La cuestión es que no salimos del confinamiento ni mejores ni peores, sino iguales. La naturaleza humana es tan predecible en sus tragedias (muchas de ellas autoinfligidas) que resulta casi normal esbozar una media sonrisa sarcástica cuando comprobamos cómo nos apasiona tropezar miles de veces con la misma piedra. En cuanto volvimos a tomarle el pulso a la vida despreocupada otra vez, aquellas buenas intenciones que nos ayudarían a mejorar como especie fueron difuminándose en el vórtice del consumo, la gratificación instantánea, los «me gusta» y demás parafernalia posmoderna. Nada nuevo bajo el sol.

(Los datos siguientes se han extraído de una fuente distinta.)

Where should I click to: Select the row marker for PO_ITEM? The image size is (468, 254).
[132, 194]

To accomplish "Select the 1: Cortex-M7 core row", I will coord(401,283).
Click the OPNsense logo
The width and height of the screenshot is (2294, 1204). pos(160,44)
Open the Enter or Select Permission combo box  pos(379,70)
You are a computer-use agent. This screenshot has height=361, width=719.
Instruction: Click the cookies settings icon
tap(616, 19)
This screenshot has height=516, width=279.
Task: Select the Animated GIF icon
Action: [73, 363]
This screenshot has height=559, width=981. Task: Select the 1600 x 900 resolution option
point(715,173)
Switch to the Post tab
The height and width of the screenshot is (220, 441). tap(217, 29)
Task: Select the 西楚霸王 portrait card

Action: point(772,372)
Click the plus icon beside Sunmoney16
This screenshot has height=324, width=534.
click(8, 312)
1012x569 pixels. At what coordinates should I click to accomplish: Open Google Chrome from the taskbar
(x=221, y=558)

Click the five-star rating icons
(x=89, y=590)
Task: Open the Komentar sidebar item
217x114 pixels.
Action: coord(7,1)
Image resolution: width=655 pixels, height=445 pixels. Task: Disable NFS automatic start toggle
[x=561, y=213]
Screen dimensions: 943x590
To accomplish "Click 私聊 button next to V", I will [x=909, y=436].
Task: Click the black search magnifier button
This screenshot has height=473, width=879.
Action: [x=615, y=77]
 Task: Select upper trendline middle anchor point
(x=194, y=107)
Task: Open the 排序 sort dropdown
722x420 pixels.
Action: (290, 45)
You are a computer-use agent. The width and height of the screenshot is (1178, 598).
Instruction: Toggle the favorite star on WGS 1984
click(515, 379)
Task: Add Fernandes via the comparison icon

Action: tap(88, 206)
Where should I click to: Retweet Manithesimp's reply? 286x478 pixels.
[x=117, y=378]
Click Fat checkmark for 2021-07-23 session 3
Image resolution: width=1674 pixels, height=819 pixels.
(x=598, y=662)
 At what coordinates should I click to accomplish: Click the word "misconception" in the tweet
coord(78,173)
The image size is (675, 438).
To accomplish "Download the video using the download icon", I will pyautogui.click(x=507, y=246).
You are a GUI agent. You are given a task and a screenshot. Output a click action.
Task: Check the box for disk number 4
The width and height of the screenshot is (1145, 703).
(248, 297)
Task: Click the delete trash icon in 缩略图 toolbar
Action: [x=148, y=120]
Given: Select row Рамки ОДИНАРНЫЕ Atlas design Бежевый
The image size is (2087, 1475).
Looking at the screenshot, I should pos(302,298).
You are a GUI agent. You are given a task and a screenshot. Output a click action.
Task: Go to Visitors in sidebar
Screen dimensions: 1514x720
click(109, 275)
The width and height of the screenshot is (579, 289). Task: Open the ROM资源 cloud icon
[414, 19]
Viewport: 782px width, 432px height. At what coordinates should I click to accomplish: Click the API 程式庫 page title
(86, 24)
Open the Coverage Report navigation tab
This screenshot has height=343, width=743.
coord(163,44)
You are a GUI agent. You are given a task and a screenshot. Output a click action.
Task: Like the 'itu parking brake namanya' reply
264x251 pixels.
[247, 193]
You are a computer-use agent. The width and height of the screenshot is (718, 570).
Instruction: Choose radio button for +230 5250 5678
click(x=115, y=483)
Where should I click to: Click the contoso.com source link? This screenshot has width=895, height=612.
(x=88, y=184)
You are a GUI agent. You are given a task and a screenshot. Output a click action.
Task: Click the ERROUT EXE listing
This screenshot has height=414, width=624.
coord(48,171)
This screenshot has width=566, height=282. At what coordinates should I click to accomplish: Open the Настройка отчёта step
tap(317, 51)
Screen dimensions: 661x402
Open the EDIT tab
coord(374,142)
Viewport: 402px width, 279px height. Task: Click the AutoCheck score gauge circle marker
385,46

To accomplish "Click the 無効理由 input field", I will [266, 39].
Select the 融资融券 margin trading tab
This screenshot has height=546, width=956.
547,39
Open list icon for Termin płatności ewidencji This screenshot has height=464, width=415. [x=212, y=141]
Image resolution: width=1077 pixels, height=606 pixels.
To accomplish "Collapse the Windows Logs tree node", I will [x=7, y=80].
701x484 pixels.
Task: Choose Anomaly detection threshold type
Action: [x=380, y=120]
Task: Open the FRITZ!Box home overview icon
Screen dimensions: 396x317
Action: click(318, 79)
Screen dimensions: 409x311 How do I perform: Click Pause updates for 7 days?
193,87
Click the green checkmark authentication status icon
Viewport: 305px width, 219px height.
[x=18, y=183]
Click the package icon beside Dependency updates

Esta efeméride pasará, al igual que cualquier otro acontecimiento de nuestra existencia, como bien nos enseña aquella fábula persa que Edward Fitzgerald, poeta inglés del siglo XIX, introdujo en occidente. Recordaremos dónde estábamos y bromearemos con las videollamadas en pijama, el consumo exacerbado de cerveza, los millones de bizcochos horneados o los angustiosos «brotes verdes» anunciados por los políticos, que nunca terminaban de serlo. Evocaremos los aplausos a los sanitarios, las mascarillas obligatorias, el 'Resistiré' a todas horas, el deporte de las mañanas en televisión, el pan de masa madre, los que sacaban al perro veinte veces al día o quienes consumieron el catálogo completo de Netflix, al que algunos dieron la vuelta varias veces. Pero pasarán unos días y volveremos a sumergirnos en nuestra vida estresante y repleta de estímulos externos; regresarán las trifulcas políticas y los bailes de famosos en Tik Tok; continuaremos contemplando con asombro el pulso demencial de Trump al mundo entero y cruzaremos los dedos para que Putin frene sus ansias imperialistas.

Como les decía al principio, los seres humanos somos expertos en avanzar subidos al carro del olvido, como buenos profesionales de la desmemoria. Solo así podemos soportar nuestro constante fracaso como sociedad.

Y si no está usted de acuerdo conmigo, verá lo qué ocurre dentro de los próximos cinco años, cuando constatemos que seguimos sin haber aprendido nada.